Now, I have studied a lot of psychology, and apart from a few die-hard feminists who still play the victim/blame game, it's pretty well acknowledged that stereotypical gender differences do, in fact, exist. On the whole, women are less aggressive and more nurturing. They often tend this way from childhood, and yes, they are praised for complying with stereotypical gender roles. However, these are tendencies, not rules. If you take 100 women and 100 men, there will be a woman or even three in that group who could slaughter all the men present. Yet unlike the men, their take-no-prisoners approach will not be lauded; rather, they will be tarred with the rather unpleasant epithet "ball-buster." Fortunately, these women don't much care what you call them, as long as you pay your bills and don't double-cross them.

But just for argument's sake, let's say our guests were right: women's essential natures are unsuited to the rough-and-tumble adversarial world of law. Who’s to say that they shouldn't enter it nonetheless? Perhaps less adversarial conduct is exactly what the world of law needs. Maybe if more women were lawyers, "I'll see you in court!" would be replaced by, "I'll see you at negotiations!"

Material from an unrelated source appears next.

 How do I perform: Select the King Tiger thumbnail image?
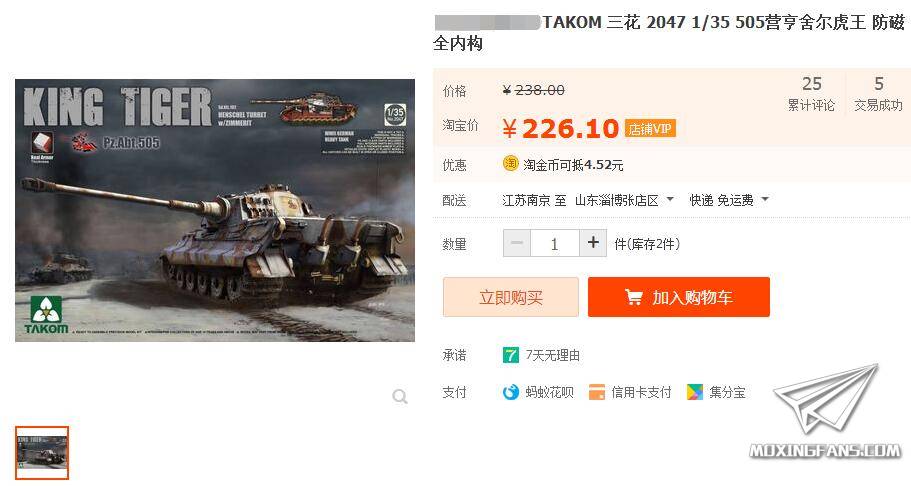(42, 453)
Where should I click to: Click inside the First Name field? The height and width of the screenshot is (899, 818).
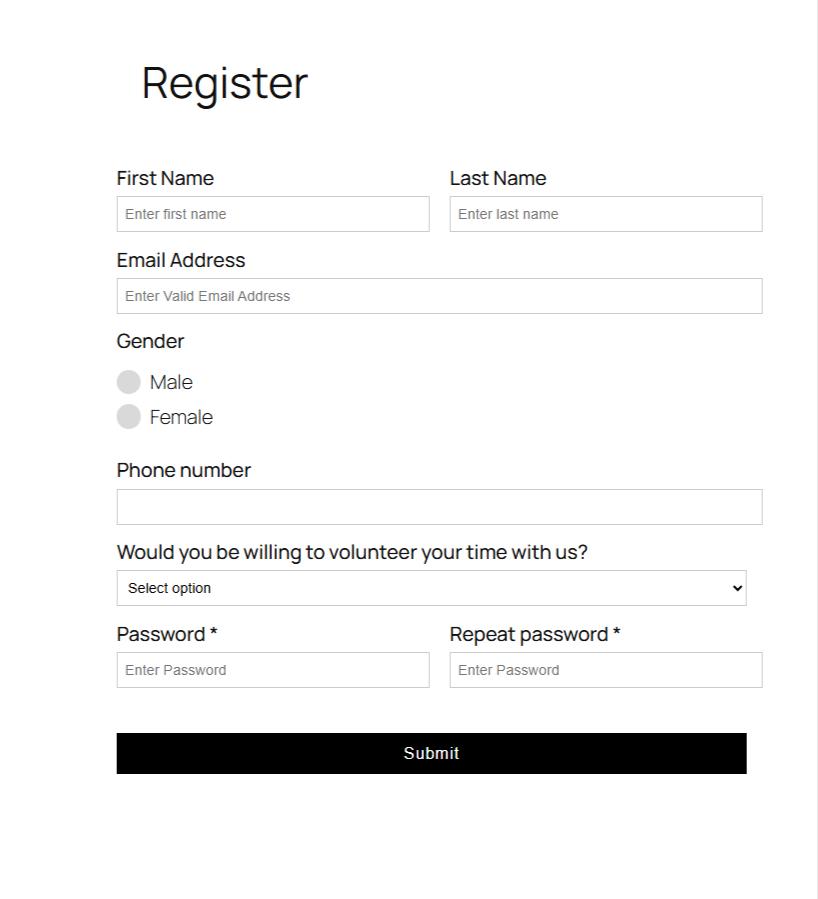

Besides, the legal profession isn't 100% adversarial to begin with. I happened to spend part of yesterday with a lady attorney of my acquaintance. And I use the term "lady" deliberately, because she is one. She became a lawyer in her forties, and describes her profession as "helping people." She closes real estate transactions, drafts wills, and helps people sort out day-to-day legal issues that perhaps a bulldog longing for courtroom antics would find boring. But these things need to be done, and they need to be done by a lawyer. Wills and real estate may not be inherently dramatic, but contested wills and bad property transactions can ruin lives and relationships. These matters call for a calm, sensitive, objective, and diplomatic touch.

Perhaps we should find a new term, similar to "prosecutor" or "defense attorney" to define this non-litigious species of lawyer. Divorce attorneys have already co-opted the term "family law," but I'm sure we can come up with something. In Quebec they are called "notaries," but that term is used elsewhere to denote anyone who can witness passport applications and other such documents. So we need something universal. What we don't need is specious limitations put on who has the right "nature" to practice law. All one needs is a strong mind, and a desire to see order maintained, wrongs righted, and justice upheld. These are not qualities limited by gender.